A: ‘police’ is positively associated with ‘violent_ crime’ with a strong association along a linear trend. One state with a high ‘police’ also has a high ‘violent_crime’, and is considered an outlier.
There is one outlier in the plot and the larger values of ‘police’ tend to be asociated with higher level of ‘violent_crime’. Since the points are scattered widely around any straight line with a strong influence from the outlier, the ‘police’ appears to have a weak positive linear association with ‘violent_crime’.
# make your scatterplot for 9) here
plot(criminal_justice$judicial, criminal_justice$violent_crime,
#xlim=c(0,1000), ylim=c(0,500),
xlab="judicial", ylab="violent_crime",
main="The relationship between judicial and violent_crime")
#abline(lm(criminal_justice$judicial~criminal_justice$violent_crime), col="red")
# regression line (y~x)
A: The strength of the association between ‘violent_ crime’ and ‘judicial’ in the plot is worse than the original plot.
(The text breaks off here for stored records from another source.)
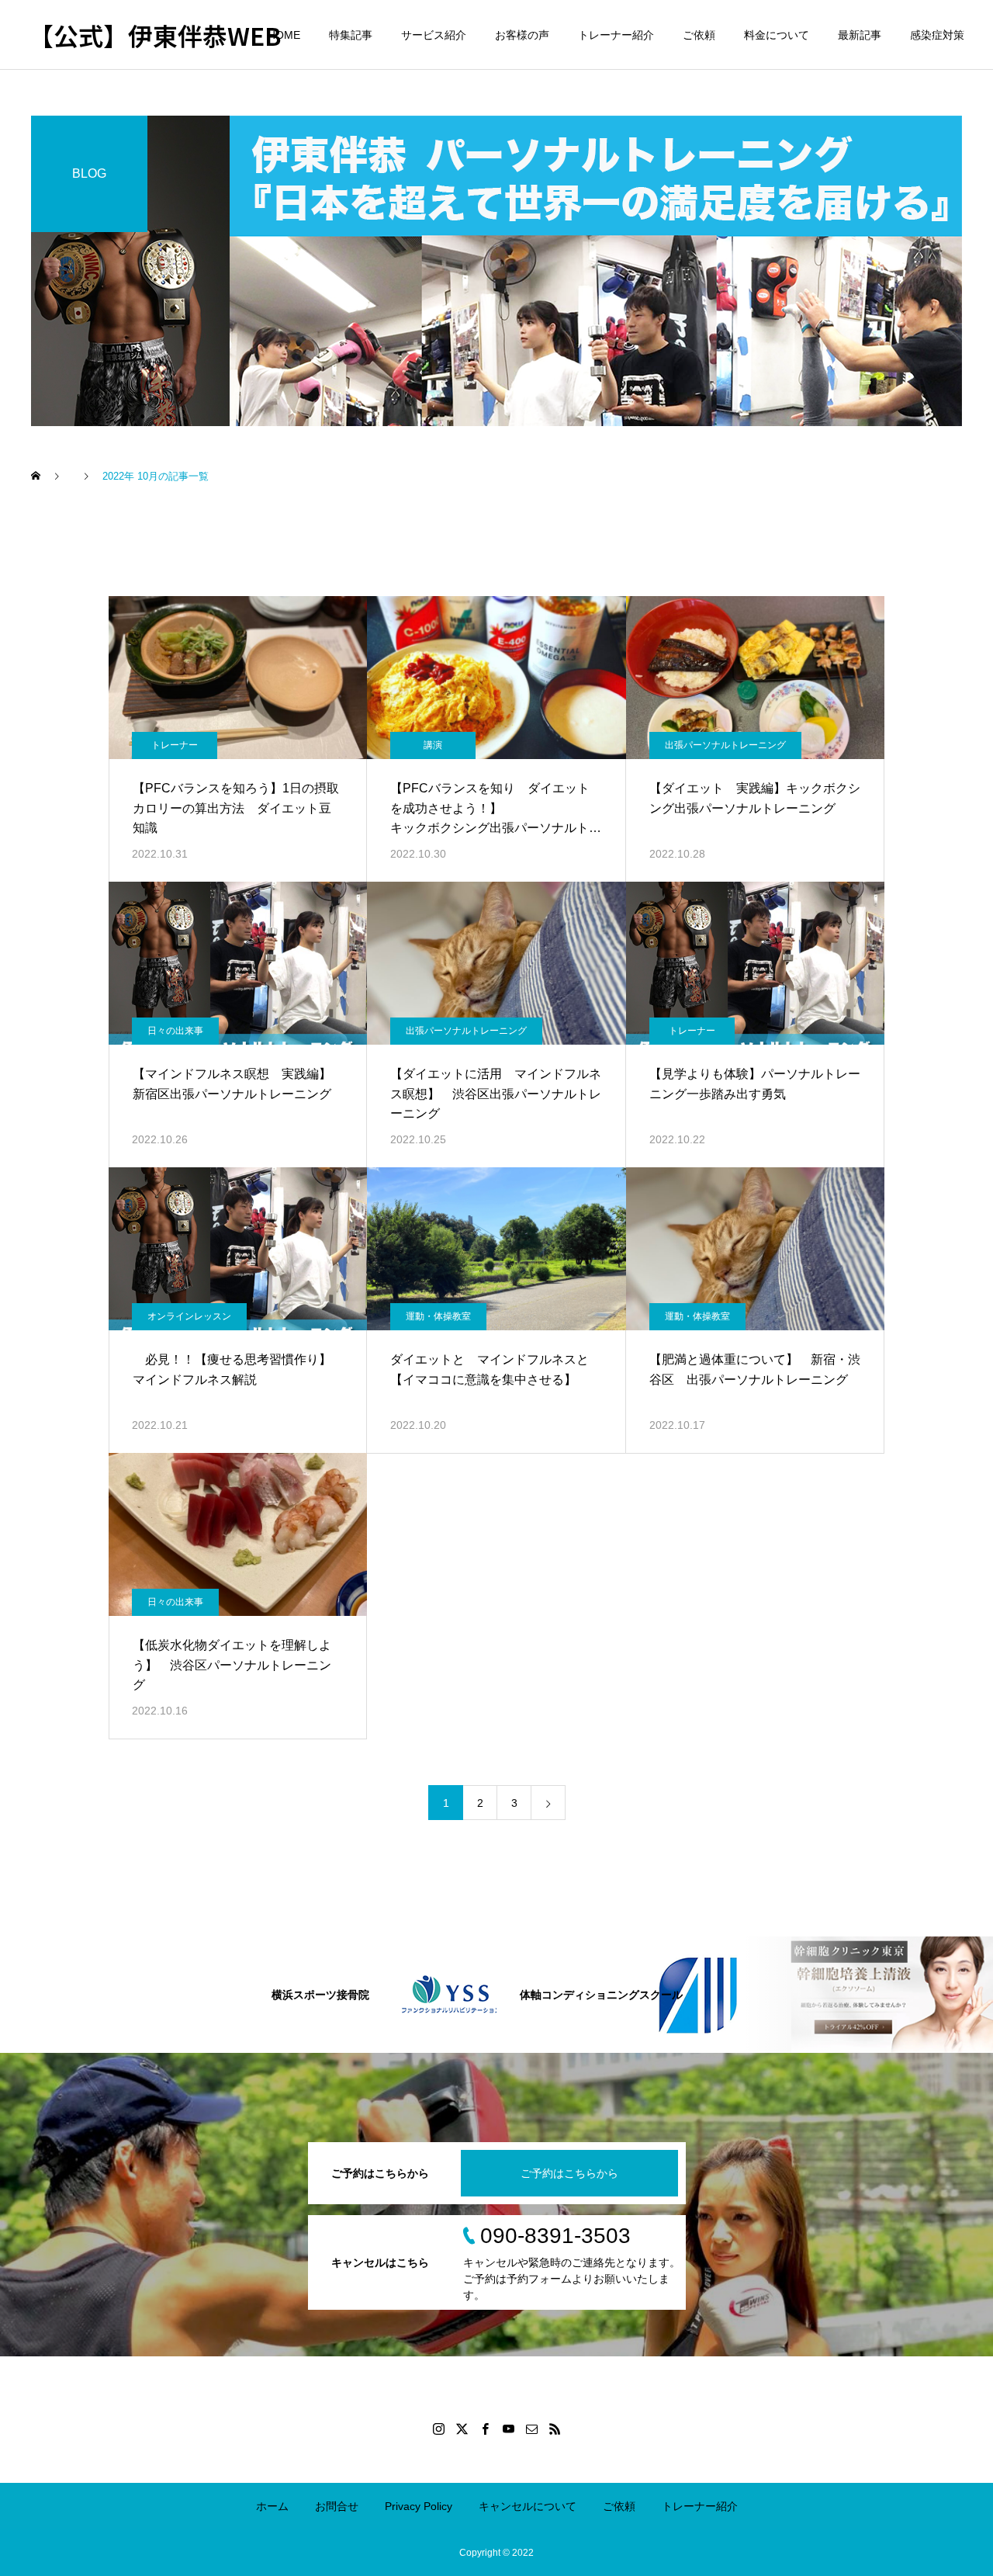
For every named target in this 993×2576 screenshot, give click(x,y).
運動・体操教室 (438, 1316)
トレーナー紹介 (616, 35)
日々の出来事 (175, 1030)
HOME (284, 35)
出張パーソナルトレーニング (725, 745)
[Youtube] (508, 2428)
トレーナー (174, 745)
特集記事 (350, 35)
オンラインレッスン (189, 1316)
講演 (433, 745)
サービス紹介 (433, 35)
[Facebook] (485, 2428)
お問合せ (336, 2506)
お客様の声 (522, 35)
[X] (461, 2428)
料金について (776, 35)
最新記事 (859, 35)
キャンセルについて (527, 2506)
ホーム (272, 2506)
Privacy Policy (418, 2506)
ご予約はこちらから (569, 2173)
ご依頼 (699, 35)
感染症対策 (937, 35)
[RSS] (554, 2428)
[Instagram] (438, 2428)
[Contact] (531, 2428)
The ‘judicial’ appears to have a weak positive linear association with the ‘violent_crime’ and there are also some outliners in the plot.
# make your scatterplot for 8) and 10) here
plot(criminal_justice$police,criminal_justice$violent_crime,
xlab="police", ylab="violent_crime",
main="The relationship between police and violent_crime")
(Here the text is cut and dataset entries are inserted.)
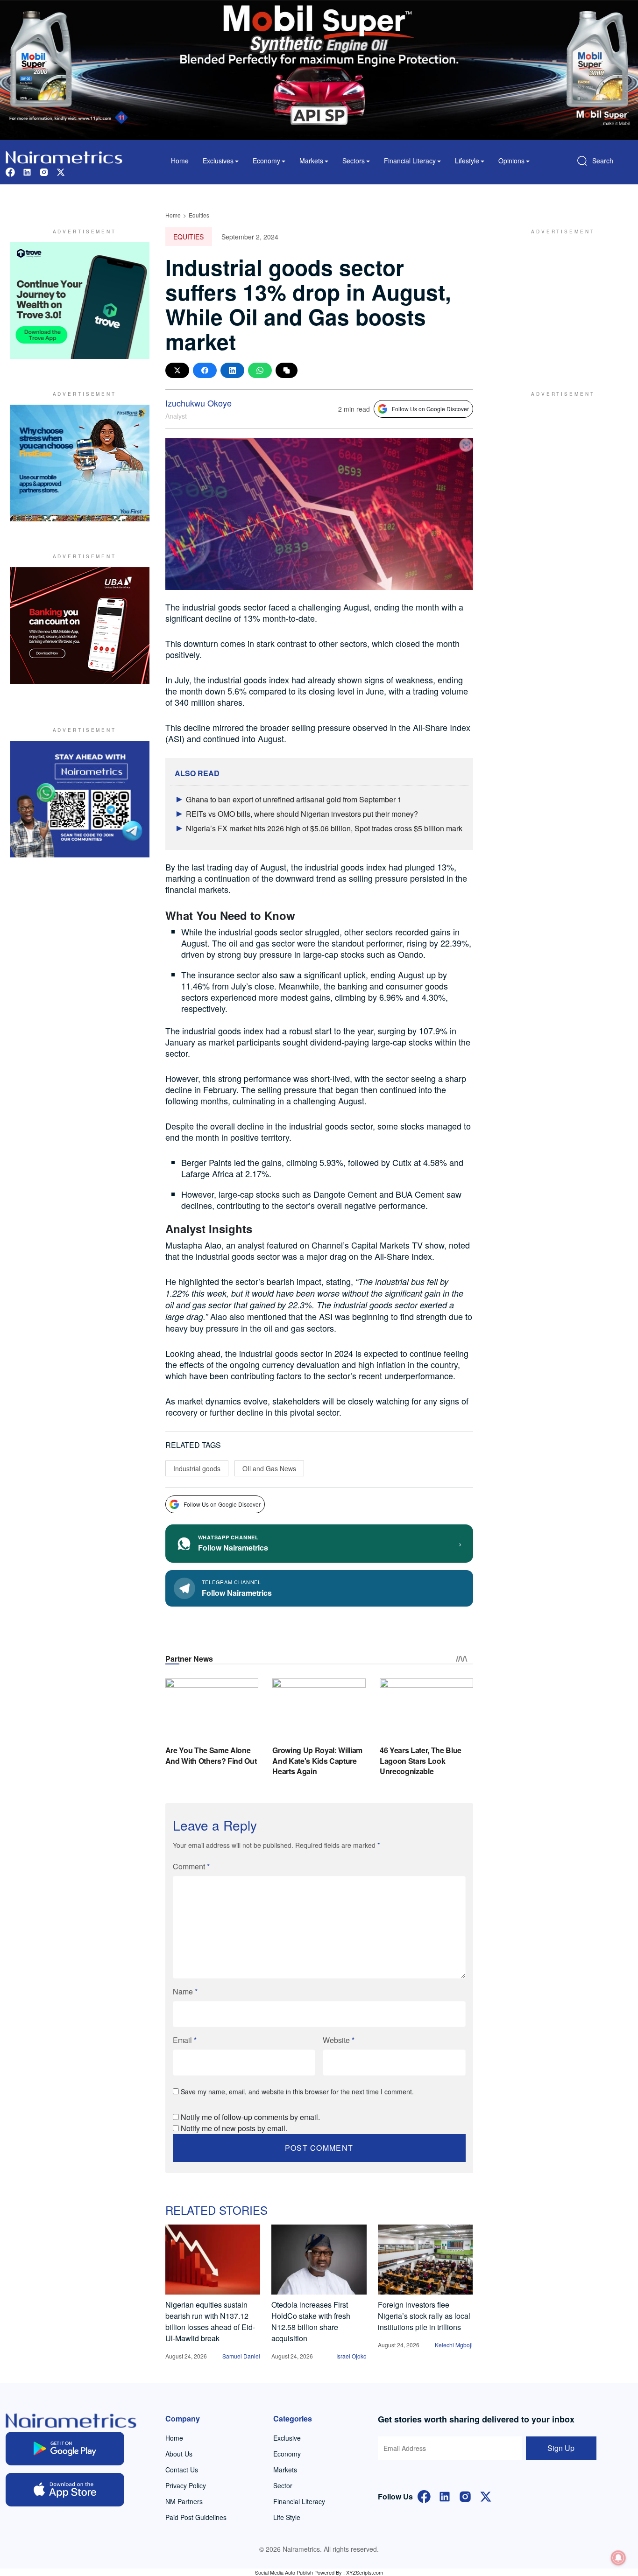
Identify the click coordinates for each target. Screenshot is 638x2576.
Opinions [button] (511, 160)
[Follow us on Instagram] (44, 171)
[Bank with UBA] (79, 625)
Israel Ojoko (351, 2356)
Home (180, 160)
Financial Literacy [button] (410, 160)
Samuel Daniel (241, 2356)
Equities (199, 215)
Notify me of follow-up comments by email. (250, 2117)
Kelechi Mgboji (454, 2345)
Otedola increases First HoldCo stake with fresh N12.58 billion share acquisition (310, 2321)
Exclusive (287, 2438)
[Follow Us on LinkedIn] (444, 2495)
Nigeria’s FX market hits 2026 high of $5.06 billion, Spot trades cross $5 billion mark (324, 828)
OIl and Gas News (269, 1468)
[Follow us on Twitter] (60, 171)
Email (185, 2040)
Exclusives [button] (218, 160)
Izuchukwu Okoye (198, 403)
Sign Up (560, 2448)
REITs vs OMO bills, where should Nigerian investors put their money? (302, 813)
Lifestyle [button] (467, 160)
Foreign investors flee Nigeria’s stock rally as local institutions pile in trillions (424, 2315)
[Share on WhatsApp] (260, 370)
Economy (287, 2453)
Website (338, 2040)
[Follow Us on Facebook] (424, 2495)
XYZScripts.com (364, 2572)
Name (185, 1991)
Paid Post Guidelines (196, 2517)
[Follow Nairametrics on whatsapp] (79, 799)
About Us (178, 2453)
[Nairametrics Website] (64, 156)
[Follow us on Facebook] (10, 171)
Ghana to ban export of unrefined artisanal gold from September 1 (294, 799)
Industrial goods (196, 1468)
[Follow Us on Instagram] (465, 2495)
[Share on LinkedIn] (232, 370)
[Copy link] (287, 370)
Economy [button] (266, 160)
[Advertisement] (559, 300)
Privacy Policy (185, 2485)
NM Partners (184, 2501)
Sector (282, 2485)
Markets (285, 2469)
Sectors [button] (353, 160)
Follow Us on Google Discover (430, 409)
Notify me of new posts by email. (234, 2128)
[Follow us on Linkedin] (27, 171)
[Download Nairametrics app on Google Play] (65, 2448)
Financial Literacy (299, 2501)
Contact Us (181, 2469)
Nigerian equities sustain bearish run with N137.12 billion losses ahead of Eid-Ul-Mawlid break (210, 2321)
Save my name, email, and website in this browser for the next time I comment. (297, 2091)
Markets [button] (311, 160)
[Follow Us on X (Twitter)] (485, 2495)
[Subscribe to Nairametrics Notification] (618, 2557)
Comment (191, 1866)
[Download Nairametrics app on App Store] (65, 2489)
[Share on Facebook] (205, 370)
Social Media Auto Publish (284, 2572)
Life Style (286, 2517)
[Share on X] (177, 370)
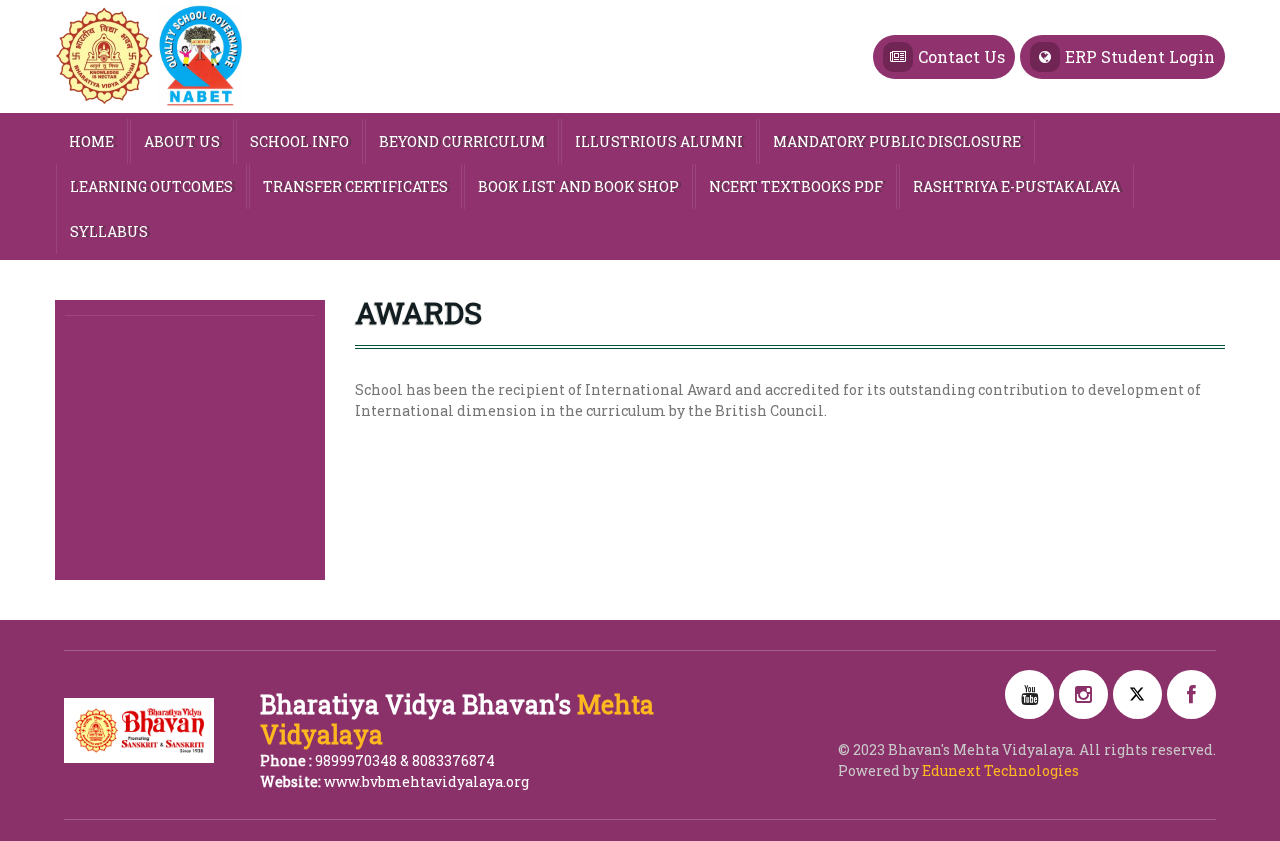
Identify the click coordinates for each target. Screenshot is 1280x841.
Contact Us (961, 56)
model<-lm(criminal_justice$violent_crime~criminal_justice$police)
# regression line (y~x)
abline(model, col="red")
# summary model
model
##
## Call:
## lm(formula = criminal_justice$violent_crime ~ criminal_justice$police)
##
## Coefficients:
## (Intercept) criminal_justice$police
## 217.237 0.999
model$coefficients[[2]]*100+model$coefficients[[1]]
## [1] 317.2
A: The regression line is shown as a red line in the plot. From the output of the linear model ‘model’, The number corresponding to the y-intercept is 217.2368. The slope is 0.9994. Thus, the regression line for the relationship between violent_crime and police is y = 217.2368 + 0.9994*x If there is only 100 per capita on police, the predicted violent_crime will be 317.175 This prediction quite makes sense in my opinion. According to the raw data’s trend and the regression line, for the ‘police’ values around 100, the violent_crime could be vary from 100 to 400.
nrow( criminal_justice )
## [1] 51
crim = subset( criminal_justice, police < 1000 )
nrow( crim )
## [1] 50
# reproduce your scatterplot from 9) here, add the new line with a different color.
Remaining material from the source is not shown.